Meski begitu, politikus PKS ini mengingatkan kepada Kejaksaan agar laporan masyarakat itu memiliki kriteria. Salah satu kriterianya adalah agar masyarakat tidak merasa takut dalam melaporkan.

"Kejaksaan juga harus progresif dalam menindaklanjuti setiap laporan yang datang dari masyarakat terkait aliran kepercayaan, terlebih aliran yang mengarah kepada penyesatan dan menyimpang. Kalau laporan itu tidak ditindaklanjuti, masyarakat jadi males melaporkan," ucapnya.

Ilustrasi (era.id)

Politikus Nasdem Irma Suryani juga mendukung dan menganggap aplikasi ini bermanfaat.

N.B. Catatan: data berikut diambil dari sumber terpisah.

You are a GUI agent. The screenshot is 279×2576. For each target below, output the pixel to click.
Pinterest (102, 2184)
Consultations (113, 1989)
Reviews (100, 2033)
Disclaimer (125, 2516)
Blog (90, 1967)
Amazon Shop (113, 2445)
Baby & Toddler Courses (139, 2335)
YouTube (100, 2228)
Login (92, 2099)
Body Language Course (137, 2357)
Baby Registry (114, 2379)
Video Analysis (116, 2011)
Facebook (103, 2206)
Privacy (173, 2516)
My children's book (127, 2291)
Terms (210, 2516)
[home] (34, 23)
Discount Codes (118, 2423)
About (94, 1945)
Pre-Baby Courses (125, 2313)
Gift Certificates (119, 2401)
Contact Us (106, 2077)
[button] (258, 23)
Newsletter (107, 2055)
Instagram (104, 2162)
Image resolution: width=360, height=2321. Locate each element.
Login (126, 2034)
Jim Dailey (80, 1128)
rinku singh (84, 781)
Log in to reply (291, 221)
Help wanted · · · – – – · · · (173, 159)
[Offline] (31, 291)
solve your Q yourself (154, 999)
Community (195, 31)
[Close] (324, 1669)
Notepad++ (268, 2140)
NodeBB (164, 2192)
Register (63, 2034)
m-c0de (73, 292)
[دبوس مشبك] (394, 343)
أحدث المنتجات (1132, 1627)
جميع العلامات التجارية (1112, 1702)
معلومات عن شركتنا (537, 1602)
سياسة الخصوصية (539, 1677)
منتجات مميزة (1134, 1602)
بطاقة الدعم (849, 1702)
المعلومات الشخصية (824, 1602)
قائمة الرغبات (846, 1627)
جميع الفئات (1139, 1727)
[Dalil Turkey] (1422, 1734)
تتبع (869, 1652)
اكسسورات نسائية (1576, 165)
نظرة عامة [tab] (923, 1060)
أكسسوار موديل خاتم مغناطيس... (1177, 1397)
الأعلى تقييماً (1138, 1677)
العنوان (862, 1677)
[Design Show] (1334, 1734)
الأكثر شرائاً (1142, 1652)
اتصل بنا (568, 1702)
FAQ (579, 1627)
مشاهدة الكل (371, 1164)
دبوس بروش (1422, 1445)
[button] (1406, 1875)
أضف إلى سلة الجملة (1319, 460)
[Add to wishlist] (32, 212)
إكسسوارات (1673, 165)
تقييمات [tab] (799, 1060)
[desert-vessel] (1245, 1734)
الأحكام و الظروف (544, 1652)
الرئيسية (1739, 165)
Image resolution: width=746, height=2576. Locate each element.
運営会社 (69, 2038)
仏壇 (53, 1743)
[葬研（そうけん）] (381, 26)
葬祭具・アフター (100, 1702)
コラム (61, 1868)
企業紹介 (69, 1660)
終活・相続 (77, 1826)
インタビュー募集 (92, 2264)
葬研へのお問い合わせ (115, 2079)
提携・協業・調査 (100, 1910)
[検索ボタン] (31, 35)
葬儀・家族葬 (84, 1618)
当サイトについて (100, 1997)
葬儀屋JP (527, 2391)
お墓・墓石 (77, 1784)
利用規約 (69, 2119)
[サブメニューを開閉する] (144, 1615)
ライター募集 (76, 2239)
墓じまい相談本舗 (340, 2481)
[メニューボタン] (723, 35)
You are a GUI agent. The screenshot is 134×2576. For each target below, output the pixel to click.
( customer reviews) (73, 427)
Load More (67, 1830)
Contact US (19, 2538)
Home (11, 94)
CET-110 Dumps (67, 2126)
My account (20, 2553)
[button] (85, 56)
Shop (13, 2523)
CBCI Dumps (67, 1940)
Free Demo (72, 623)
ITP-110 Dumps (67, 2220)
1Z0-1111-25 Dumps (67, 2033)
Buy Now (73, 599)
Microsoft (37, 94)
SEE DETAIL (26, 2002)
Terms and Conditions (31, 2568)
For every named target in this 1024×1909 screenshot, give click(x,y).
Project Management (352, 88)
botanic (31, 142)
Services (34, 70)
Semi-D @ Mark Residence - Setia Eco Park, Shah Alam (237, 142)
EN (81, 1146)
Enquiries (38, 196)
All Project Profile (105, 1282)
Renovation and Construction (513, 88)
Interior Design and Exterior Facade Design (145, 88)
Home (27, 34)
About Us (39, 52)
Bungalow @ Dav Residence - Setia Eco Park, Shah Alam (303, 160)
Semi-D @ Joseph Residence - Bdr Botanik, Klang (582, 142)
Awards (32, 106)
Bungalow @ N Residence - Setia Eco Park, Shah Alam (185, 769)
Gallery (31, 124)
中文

Kata dia, aplikasi ini bisa digunakan untuk menjaga persatuan dan kesatuan bangsa.

"Ini menjaga persatuan dan kesatuan bangsa saat ini bukan suatu yang gampang, demokrasi tanpa etika dan moral sangat berbahaya bagi kebutuhan NKRI," ungkap dia.

Ada yang sepakat, ada juga yang menolak. Di antaranya, Partai Solidaritas Indonesia (PSI) yang tidak sepakat aplikasi ini ada. 

Juru Bicara PSI Guntur Romli menyebut, alasan partainya menolak aplikasi tersebut karena satu lembaga, Kejaksaan, tidak bisa melakukan penghakiman terhadap aliran kepercayaan yang menyimpang.

"Sikap PSI soal aliran kepercayaan masyarakat, yang harus dikedepankan adalah dialog, bukan penghakiman.Mereka nanti melakukan penghakiman dan persekusi yang merupakan tindakan melanggar hukum," ujar Guntur. 

Yang disoroti PSI dalam aplikasi Smart Pakem ini adalah internum dalam suatu sistem agama dan kepercayaan. Sehingga, yang muncul adalah tudingan sesat, kafir, menyimpang, dan berakhir menjadi pembenaran persekusi oleh kelompok lain.

Guntur menerangkan, daripada membuat Smart Pakem, lebih baik Kejaksaan mengeluarkan aplikasi yang mengawasi tindakan intoleransi yang membahayakan kerukunan di negeri ini.